About this exercise: Below is a listing. Set down exactly the lines from the one containing "This screenshot has width=902, height=809." through the one containing "the Favoriten toolbar", both ends included, and leave out the rest.

Information provided:
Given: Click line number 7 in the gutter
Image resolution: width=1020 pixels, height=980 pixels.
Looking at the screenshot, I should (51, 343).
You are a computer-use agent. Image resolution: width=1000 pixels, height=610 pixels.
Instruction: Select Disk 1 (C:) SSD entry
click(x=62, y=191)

...

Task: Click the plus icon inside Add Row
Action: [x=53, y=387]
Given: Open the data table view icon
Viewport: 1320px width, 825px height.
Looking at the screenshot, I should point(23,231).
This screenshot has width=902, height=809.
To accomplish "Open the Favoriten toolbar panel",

Output of the exercise:
This screenshot has width=902, height=809.
To accomplish "Open the Favoriten toolbar panel",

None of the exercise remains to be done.